> [ЗАДАНИЯ ДЛЯ ВЫПОЛНЕНИЯ]:
[A] Согласуются ли с текстом о Баженове и масонстве следующие утверждения: (i) школа, организованная Баженовым, просуществовала долго; (ii) по эскизам Баженова работал художник А. И. Клаудо; (iii) Донской монастырь ремонтировался в 1782 году? Ответьте на каждое «да» или «нет» и приведите решающие слова текста в точной цитате.
[B] Продолжите текст о Баженове и масонстве, начав сразу после его последнего предложения.

> [ИСХОДНЫЙ ДОКУМЕНТ]:
★ ★ ★
Василий Иванович, таким образом, осуществил свою давнишнюю мечту. Вспомним, как еще в 1770 году в своем автобиографическом отступлении («Мнение архитектора Баженова о Кремле») зодчий писал: «Если бы только я установиться мог, то б вся веселость была в том, как иметь у себя маленькую партикулярную Академию, к сему уже и приготовляю в Москве мальчиков, с коими уже маленькое начало имею, но только препятствиев к моему намерению весьма есть много».

Школа, организованная Баженовым, просуществовала недолго. Разного рода трудности организационного порядка и постоянные денежные затруднения вынуждали отказаться от желанной затеи. Не удалось зодчему в полной мере осуществить и другой план — учредить в Москве постоянно действующую публичную художественную галерею, где выставлялись бы не только картины, но и работы архитекторов, их эскизы, чертежи, проекты.

В поисках заработков Баженов вынужден соглашаться на живописные работы. В 1782 году ремонтировался Донской монастырь. Собор заново расписывался фресками. В этой работе принял участие и Василий Иванович. По его эскизам работал художник А. И. Клаудо. Иногда Баженов и сам участвовал в живописных работах.

Соборная роспись затем подновлялась, переписывалась. Поэтому трудно сказать, что осталось от кисти самого Баженова. Исследователи предполагают, что его рисунок на историческую тему («Татары у стен Кремля») сделан специально для росписи Донского монастыря. Другую художническую работу Баженов выполнил для церкви Ивана Воина в Замоскворечье, на Якиманке (ныне улица Димитрова). В «Русских достопримечательностях» дается такое описание исполненного им иконостаса: «В 1791 году новый иконостас в четыре яруса с позолоченными колоннами и резьбою (на царских дверях резное изображение «сошествия во ад») сделан по рисунку знаменитого в свое время архитектора и первого вице-президента Василия Ивановича Баженова. Одновременно с иконостасом была устроена над престолом деревянная с орнаментами сень на 6 колоннах, составленная, собственно, из двух крестообразно положенных дуг, по карнизу ее малые образа, числом 8, поставлены были в деревянных кругах».

Это сооружение в 1859 году, при обновлении храма, было уничтожено по распоряжению митрополита Филарета, который, впрочем не без оснований, нашел, что иконостас не соответствует масштабам храма.

***

«Масоны стремились использовать просветителей, поскольку у тех были идеи, расшатывавшие существующий строй. В свою очередь, масонство могло предложить высшую форму конспиративной организации. Однако критика существующих режимов велась теми и другими с разных позиций, и по мере осознания несовместимости позитивных целей передовые люди отдалялись от масонства, а Радищев, например, отзывался о нем резко отрицательно», — замечал в своей работе «Русское просветительство XVIII века» советский исследователь, доктор исторических наук А. Г. Кузьмин.

Выступая вроде бы с позиций политического либерализма и религиозного свободомыслия, проповедуя утопическую картину «райского труда» в будущем космополитическом государстве, масоны вместе с тем были далеки от революционных идей, от интересов народа.
★ ★ ★
> [Сохранённые записи данных]:
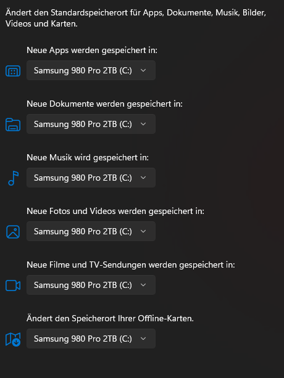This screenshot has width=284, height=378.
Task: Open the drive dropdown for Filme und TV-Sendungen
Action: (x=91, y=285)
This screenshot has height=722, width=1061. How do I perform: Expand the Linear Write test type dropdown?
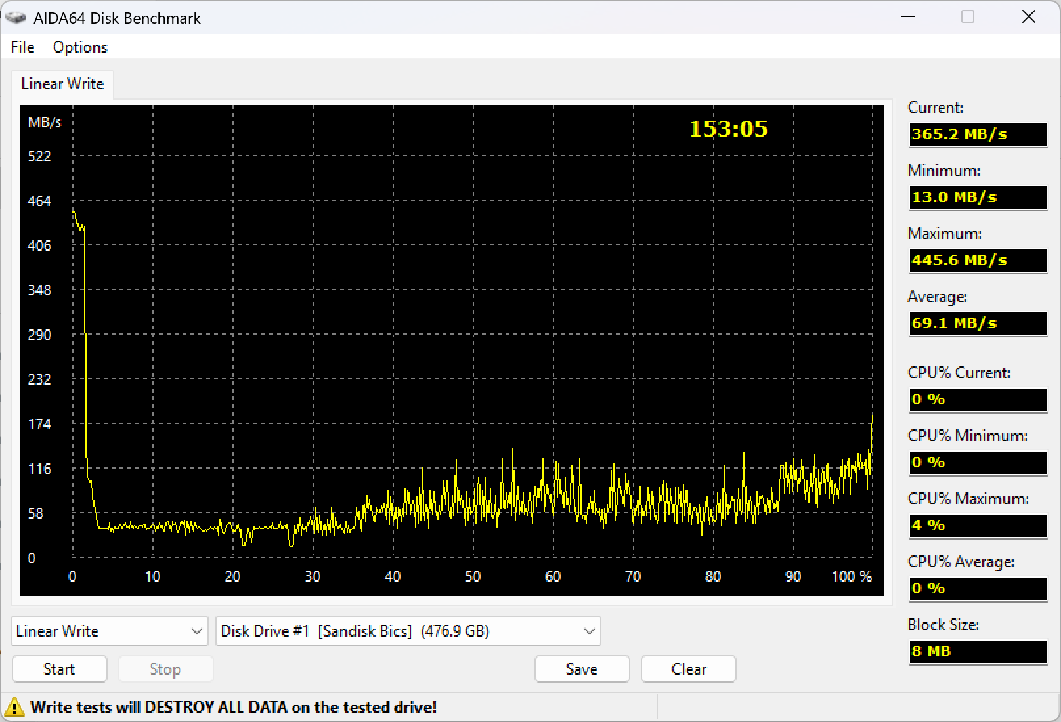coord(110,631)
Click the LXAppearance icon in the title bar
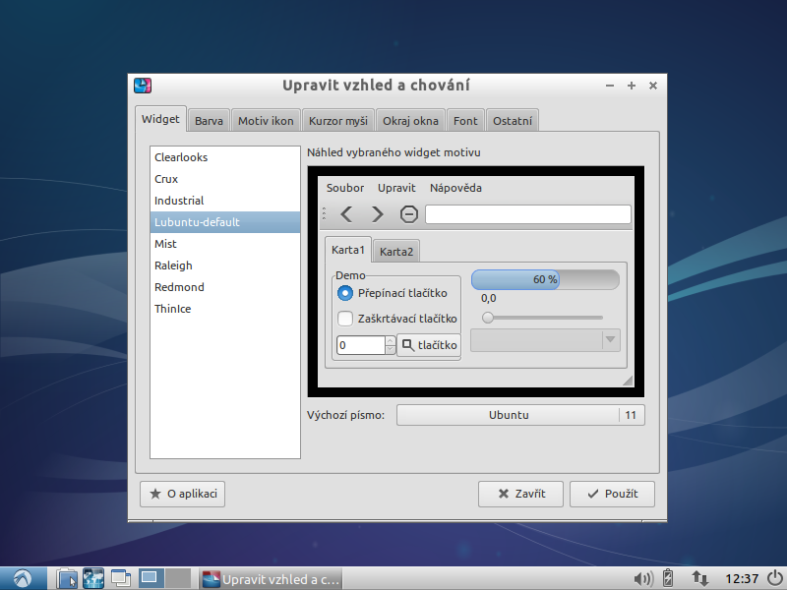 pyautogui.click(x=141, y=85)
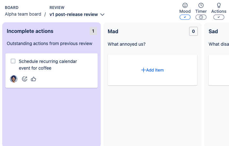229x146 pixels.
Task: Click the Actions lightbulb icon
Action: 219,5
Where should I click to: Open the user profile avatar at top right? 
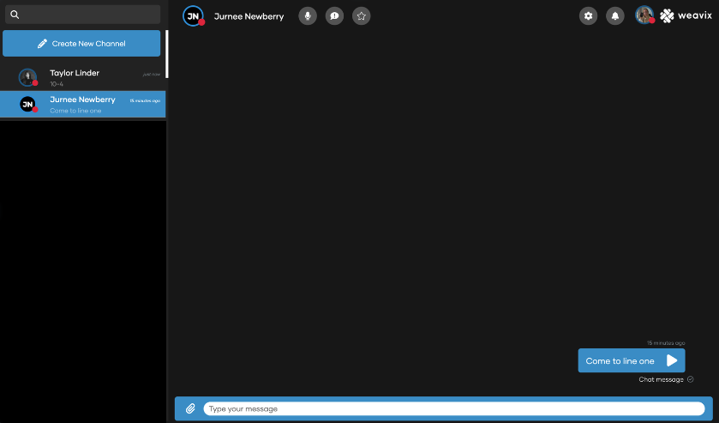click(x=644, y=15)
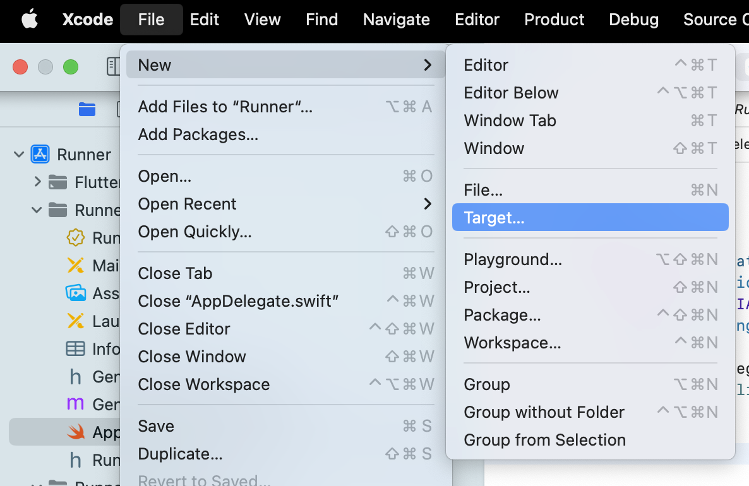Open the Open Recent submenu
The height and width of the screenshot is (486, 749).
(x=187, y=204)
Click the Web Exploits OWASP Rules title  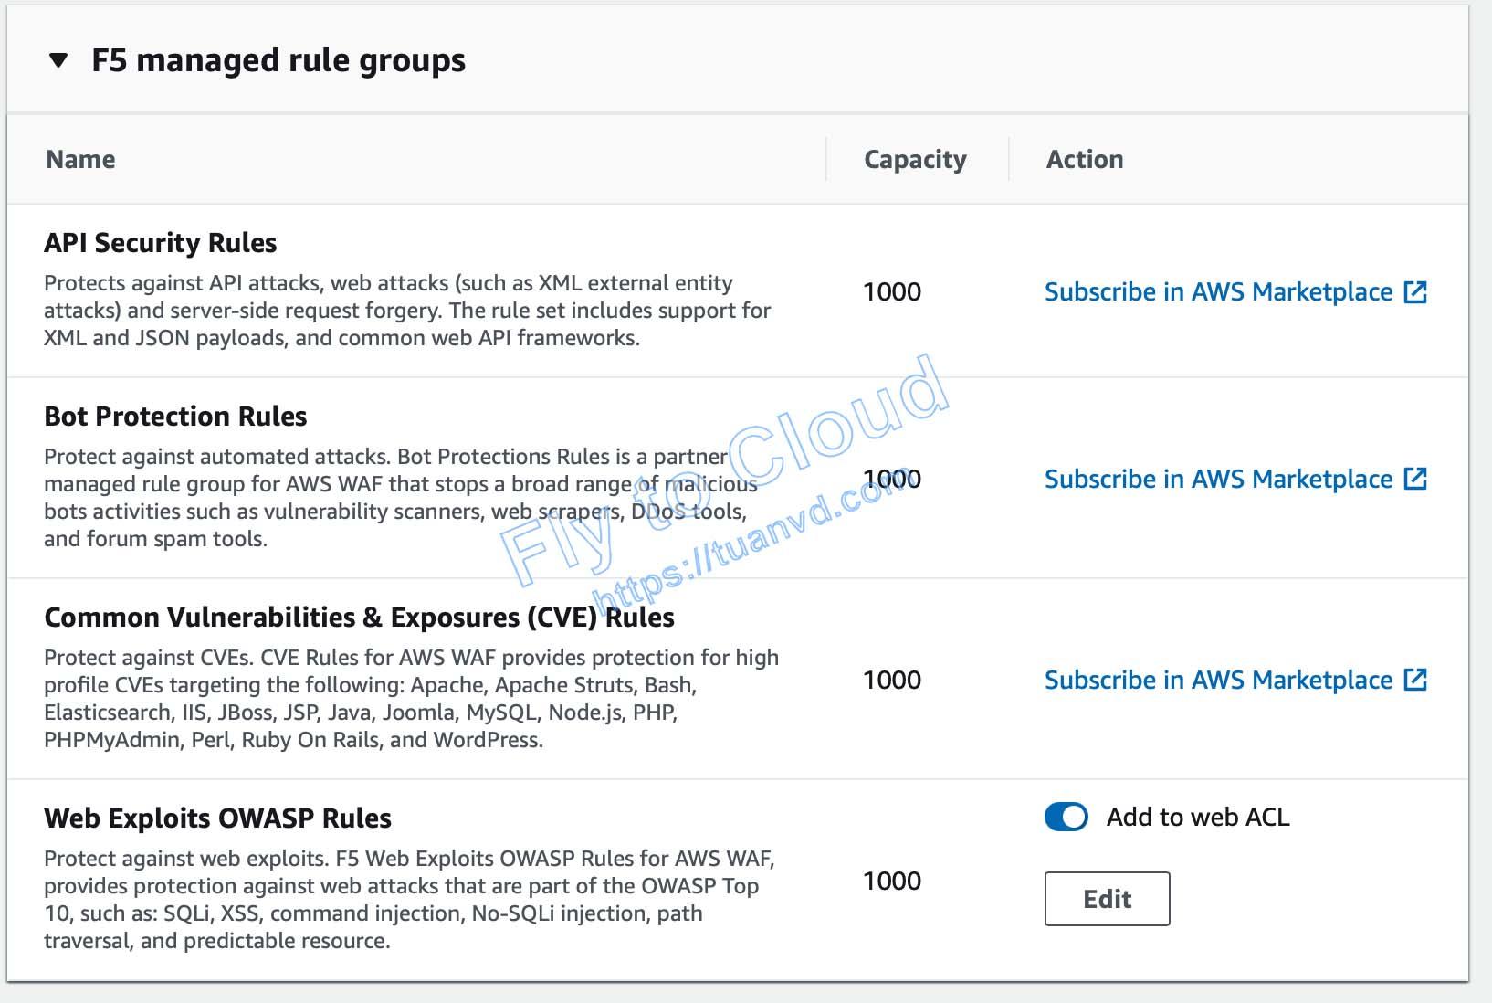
★ ★ ★
> [РЕЗУЛЬТАТЫ]:
[A]
(i) Нет: «Школа, организованная Баженовым, просуществовала недолго».
(ii) Да: «По его эскизам работал художник А. И. Клаудо».
(iii) Да: «В 1782 году ремонтировался Донской монастырь».

[B]
Показателен в этом смысле такой пример. Накануне французской революции Радищев после длительного молчания вновь взялся за перо, вернулся к литературной деятельности. В 1789 году он публикует «Житие Ф. В. Ушакова», где характеризует нравы бюрократии и рассматривает их как неизбежный результат политического строя.

В следующем году выходит другая знаменитая книга Радищева — «Путешествие из Петербурга в Москву». И вновь он проявляет себя глубоким реалистом, показывает нужды крестьянства, описывает существующие нравы, выступает против холопства, слепого прислуживания начальству и высказывает мысль, что свободная и добродетельная личность — это человек, который верен своей совести, высшим идеалам, а не деспотам и знатным господам. Эту же революционную мысль Радищев проводит и в другой своей работе — в «Беседе о том, что есть сын отечества». Он пишет, что «истинным сыном отечества» не может быть ни рабовладелец, ни послушный раб и слепой исполнитель воли начальника».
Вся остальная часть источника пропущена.